• [PAGE TEXT]
-.-.-
Ever since we started The One21, we have been learning a lot. From the vast amount of  new talent we come across, to the trends in music and entertainment we have been able to identify, this company has allowed us to learn new things daily about the world of music we love so much.  We have tried to share those trends with you, and explore what the digital age of music has done for the underground music movement. We have attempted to expand the knowledge of the music out there being made by believers.  We have tried endlessly on this site to change the perception of what most people think when they hear the term “Christian music”, and bring you a whole new world of music that exists outside of the mainstream Christian industry.

It is in that last idea that we have run into the most trouble.  We feel that this website and the database of music we are building is our calling, our ministry to you, the person reading this.  We feel that we have a responsibility to give you as much information about the artists we talk about so that you can make the most informed decision on what music you allow in to your life and those around you. On the other hand, we also feel that we have a responsibility to artists we talk about. We don’t want to force any artist to label themselves as something they don’t want to labeled as.  The choices that an artists make in their career are their own, and it be irresponsible for us to (forcefully) change those decisions ( we REALLY want Kate Minor to come back to music, and I REALLY want Damien Rice to become a believer).  So how do we talk to people about music that is made by believers without forcing those artists to be pigeon-holed into a scene they want to exist outside of.
-.-.-
• [GIVEN INFORMATION]
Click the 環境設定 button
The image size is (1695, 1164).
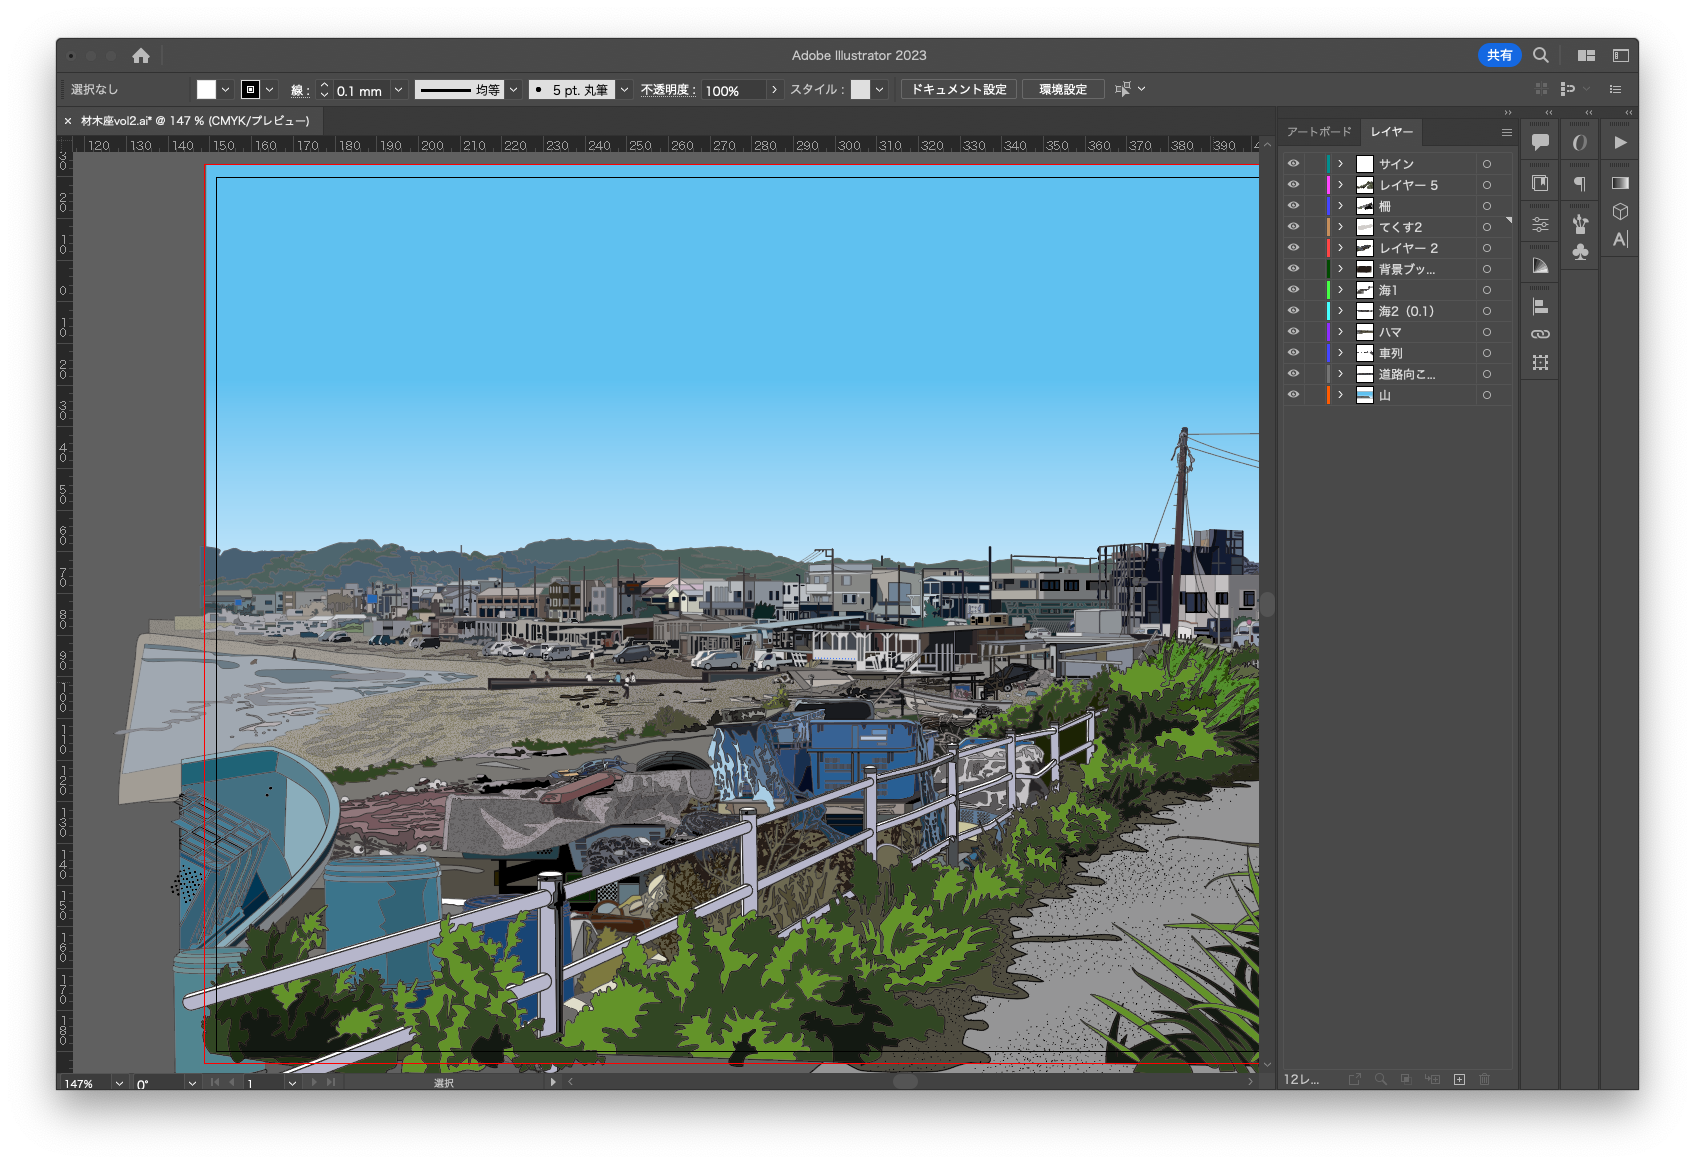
-.-.-
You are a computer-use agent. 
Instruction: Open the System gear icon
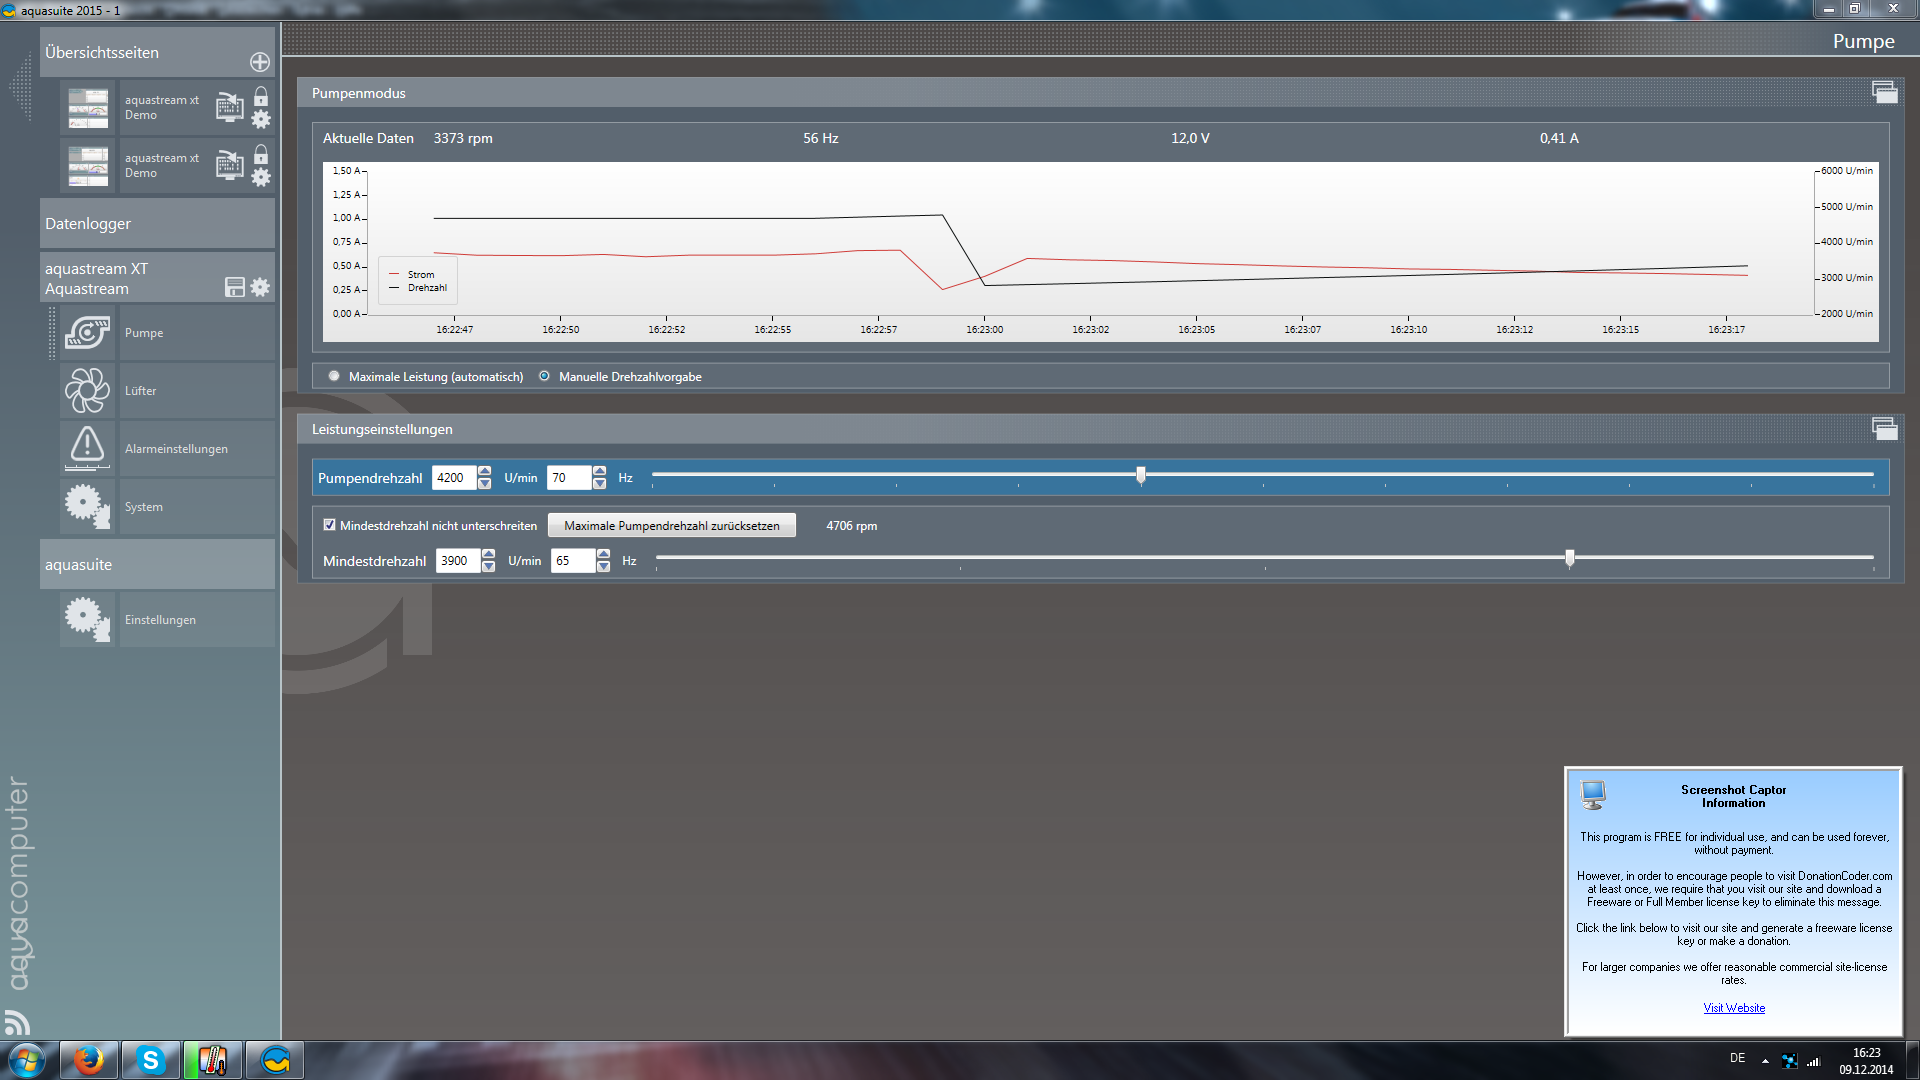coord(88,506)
-.-.-
• [SET TASK]
Revise the text about The One21 from the words "Ever since we" through "mainstream Christian industry.", replacing "underground music movement" with "independent music movement". These entries have no connection to the text about The One21.

• [RESULT OF THIS EXERCISE]
Ever since we started The One21, we have been learning a lot. From the vast amount of  new talent we come across, to the trends in music and entertainment we have been able to identify, this company has allowed us to learn new things daily about the world of music we love so much.  We have tried to share those trends with you, and explore what the digital age of music has done for the independent music movement. We have attempted to expand the knowledge of the music out there being made by believers.  We have tried endlessly on this site to change the perception of what most people think when they hear the term “Christian music”, and bring you a whole new world of music that exists outside of the mainstream Christian industry.